FortiBleed : Une campagne de cybercriminalité de grande envergure
La campagne FortiBleed représente une opération de récolte d’identifiants à grande échelle, ciblant principalement les appliances Fortinet, Sophos et les instances MSSQL. Selon l’unité de recherche sur les menaces (STRU) de SOCRadar, cette campagne, orchestrée par un courtier en accès initial, a visé plus de 430 000 pare-feu FortiGate à travers le monde.
L’acteur malveillant emploie une méthodologie de reconnaissance sophistiquée, combinant balayage actif et passif. Des outils tels que Masscan et Shodan_Recon permettent d’extraire des métadonnées des certificats SSL. Pour affiner son ciblage, l’outil FortiProbe-fast classe les systèmes, réduisant ainsi le nombre de cibles avant l’application de tests de force brute.
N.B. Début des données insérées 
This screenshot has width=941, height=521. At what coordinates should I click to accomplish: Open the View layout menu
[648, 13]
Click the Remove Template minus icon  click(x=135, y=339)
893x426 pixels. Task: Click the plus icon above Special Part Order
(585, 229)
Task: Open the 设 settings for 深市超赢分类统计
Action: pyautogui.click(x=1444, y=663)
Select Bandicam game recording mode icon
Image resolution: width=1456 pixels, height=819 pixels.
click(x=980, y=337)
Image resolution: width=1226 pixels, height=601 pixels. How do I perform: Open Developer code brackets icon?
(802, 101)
L’accès initial aux systèmes est obtenu par plusieurs méthodes, notamment des attaques par force brute SSH utilisant des listes de mots de passe spécifiques et le credential stuffing sur les portails SSLVPN et les interfaces web. Une fois l’accès SSH établi, l’outil central de la campagne, FortigateSniffer, est déployé. Développé en Golang, cet outil exploite la commande diagnostique intégrée de FortiOS pour capturer passivement le trafic d’authentification sur 24 protocoles différents, y compris RADIUS, NTLM, Kerberos et LDAP.
Post-exploitation : Sophistication et infrastructure
Les données collectées par FortigateSniffer sont ensuite traitées pour en faire des renseignements exploitables. Ce processus commence par le cassage distribué des hachages NTLM et Kerberos sur un cluster GPU, géré via des plateformes de location à faible coût. Une fois les identifiants convertis en clair, l’acteur procède à un déplacement latéral dans le réseau. Des scripts Python sont utilisés pour une énumération approfondie d’Active Directory, ciblant les membres du groupe Domain Admins et identifiant les vecteurs d’escalade de privilèges.
L’infrastructure opérationnelle de cette campagne est à la fois segmentée et résiliente. Le cœur de l’opération repose sur un laboratoire offensif isolé, hébergé sur un serveur utilisant QEMU/KVM. L’architecture de commande et de contrôle (C2) est distribuée sur plusieurs blocs de sous-réseaux, permettant une grande échelle d’opération.
Lien avec l’économie du rançongiciel
La STRU de SOCRadar a établi un lien direct entre FortiBleed et deux opérations de rançongiciel actives, INC Ransom et Lynx. Ce lien a été mis en lumière lorsqu’un opérateur ayant accès à l’infrastructure de FortiBleed a été simultanément connecté aux panneaux de négociation de ces deux groupes. Cela démontre que les identifiants récoltés via FortiBleed sont directement utilisés pour le déploiement de rançongiciels.
Ce lien est renforcé par le chevauchement des victimes : une comparaison des données de FortiBleed avec un répertoire lié à INC Ransom a révélé des organisations communes. L’opération est structurée et impliquerait environ 20 personnes, avec une division claire des tâches. Les liens entre INC Ransom et Lynx sont bien documentés, suggérant qu’ils ne sont que deux facettes d’un cartel plus large, qui inclut également Sinobi.
En avril dernier, les analyses indiquaient 33 victimes revendiquées chez INC Ransom et Lynx, attribuées à un même acteur, ainsi que 25 autres victimes à un second acteur ayant également opéré pour Safepay. Les activités de ces entités semblent s’inscrire dans une continuité, ayant débuté l’automne précédent et se poursuivant jusqu’au printemps.